PETUNJUK KERJA. Tuliskan lanjutan teks tentang usaha daur ulang karton susu bekas Popsiklus di bawah ini, dimulai sesudah kalimat terakhirnya.

TEKS.
-*-*-
Terciptanya beragam produk Popsiklus sendiri bermula dari tumpukan karton susu bekas milik Nia di rumah. Ia melihat, limbah tersebut kerap kali enggan dilirik oleh petugas pengangkut sampah. Akhirnya, dari sana ia melihat secercah potensi cuan.
Berdasarkan pengamatannya, karton susu bekas itu mempunyai bentuk dan struktur bahan yang kuat. Menurut Nia, potensi ini dapat menjadi peluang baginya untuk berkreasi menciptakan sesuatu yang bermanfaat.
“Dari tumpukan karton susu bekas yang ada di rumah itu, lahirlah ide untuk memberi jiwa dan fungsi baru, dengan upcycling atau menghidupkan kembali karton susu bekas pakai yang siap buang menjadi barang fungsional yang artistik,” kata Nia.
Alur Produksi Produk Popsiklus
Proses pembuatan produk Popsiklus dikerjakan oleh tangan Nia langsung serta dibantu oleh lima orang pegawainya, yang terdiri atas tiga pekerja tetap dan dua pekerja lepas. Nia berkata, proses produksi yang dijalaninya itu tidaklah sederhana.
Dalam menciptakan satu produk upcycling artistik bernilai tinggi itu, Nia membutuhkan banyak karton susu bekas sebagai bahan baku. Misalnya, pada produk unggulan Popsiklus yakni tas besar, diperlukan sebanyak 11 hingga 12 buah karton susu bekas.
“Lalu, waktu yang diperlukan dalam proses pembuatan tas tersebut memakan kurang lebih lima hingga tujuh hari kerja,” jelas Nia.
Ia juga bercerita bahwa pembuatan produk Popsiklus, bergantung pada ketersediaan limbah karton susu bekas yang dimiliki dan diterimanya. Jadi, produknya tidak memiliki target stok atau produksi yang tetap.
“Saya hanya membuat produk sesuai dengan limbah yang tersedia, karena bahan bakunya sendiri juga memerlukan proses yang cukup lama untuk siap diolah,” katanya.
Sebelum karton susu bekas tersebut disulap menjadi produk daur ulang siap pakai, ada beberapa tahapan produksi yang dilewati. Mulai dari pengumpulan limbah karton susu sebagai bahan baku utama, hingga siap diolah menjadi produk siap jual.
“Pengumpulan limbah karton susu tidaklah mudah karena saya menggunakan karton susu dalam kondisi apa adanya, tidak melalui proses penghancuran, sehingga kondisi karton susu bekas pakai harus nya sangat prima,” ungkap Nia.
Nia mengungkapkan bahwa Popsiklus memiliki syarat dan ketentuan yang ketat, untuk limbah karton susu yang dikumpulkan, baik yang datang dari timnya atau dari para pendonasi limbah. Ia mengaku tidak akan menerima limbah karton susu yang belum di cuci bersih.
-*-*-
CUPLIKAN DATA.
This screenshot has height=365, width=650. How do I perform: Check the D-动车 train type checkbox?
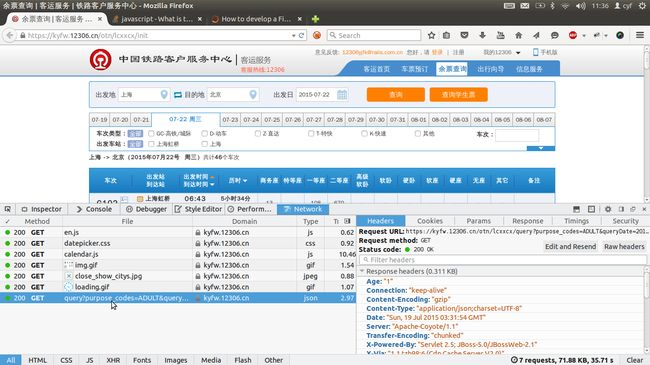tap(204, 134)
-*-*-
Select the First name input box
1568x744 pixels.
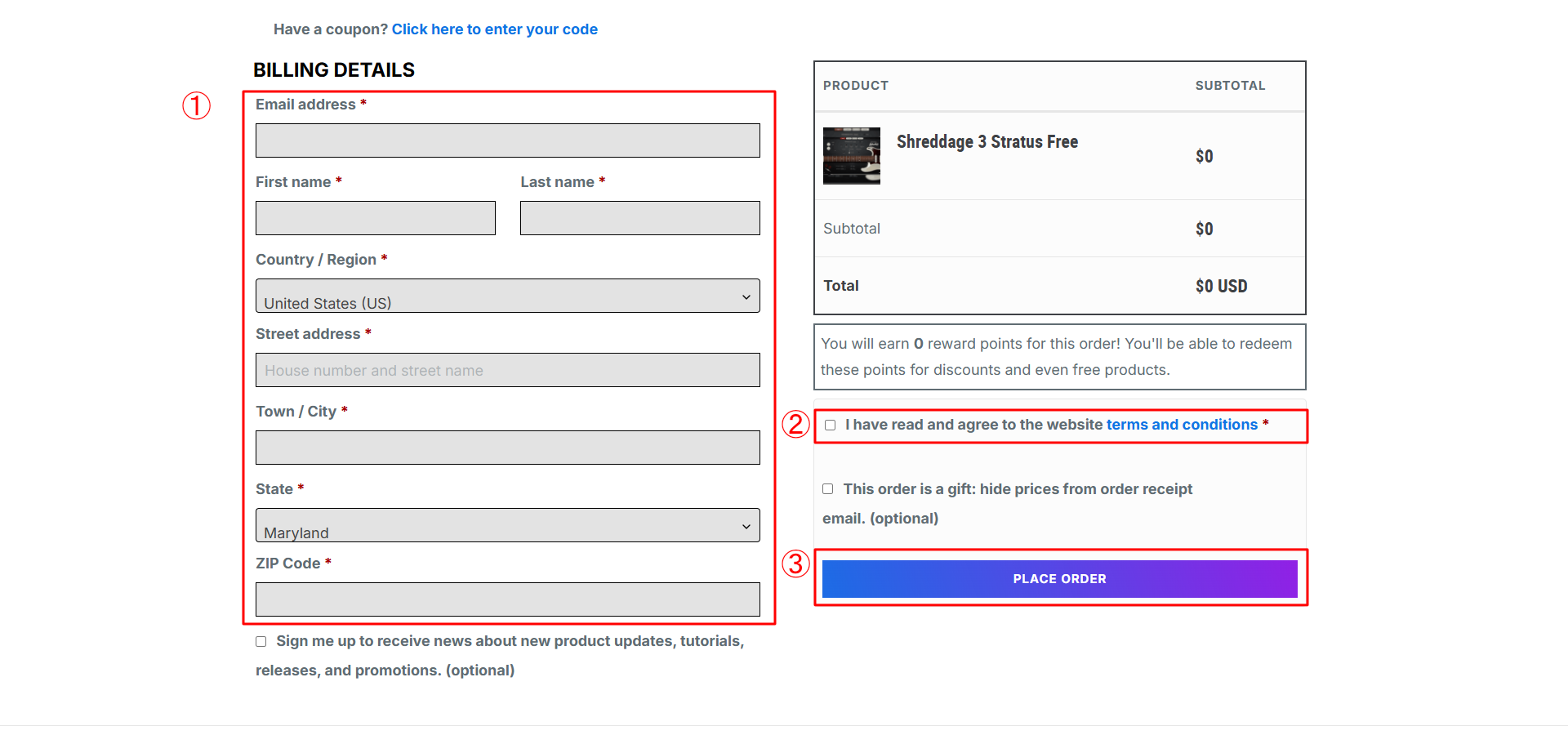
-*-*-
JAWABAN SOAL.
Setelah steril, karton susu bekas tersebut akan dipotong secara manual, satu demi satu, sebelum akhirnya melalui tahapan menciptakan tekstur bahan. Setelah itu, bahan baku dari bahan bekas tersebut akan dijahit menjadi sebuah produk, yang juga akan dipadupadankan dengan material lain untuk mempercantik tampilan produk.
Tantangan Popsiklus dalam Digitalisasi Bisnis
Selang beberapa tahun sejak berdiri, Popsiklus mulai berani mengenalkan produknya lebih luas lagi ke masyarakat, melalui penggunaan media sosial, seperti Instagram. Dari platform tersebut, konsumennya dapat mengenal hingga melakukan pemesanan produk.
Hingga kini, Popsiklus masih aktif mempromosikan produknya di Instagram. Sebagai pemilik, Nia rajin membagikan foto produk unggulannya, berikut dengan cerita terkait setiap produk dari brand yang ia bangun tersebut.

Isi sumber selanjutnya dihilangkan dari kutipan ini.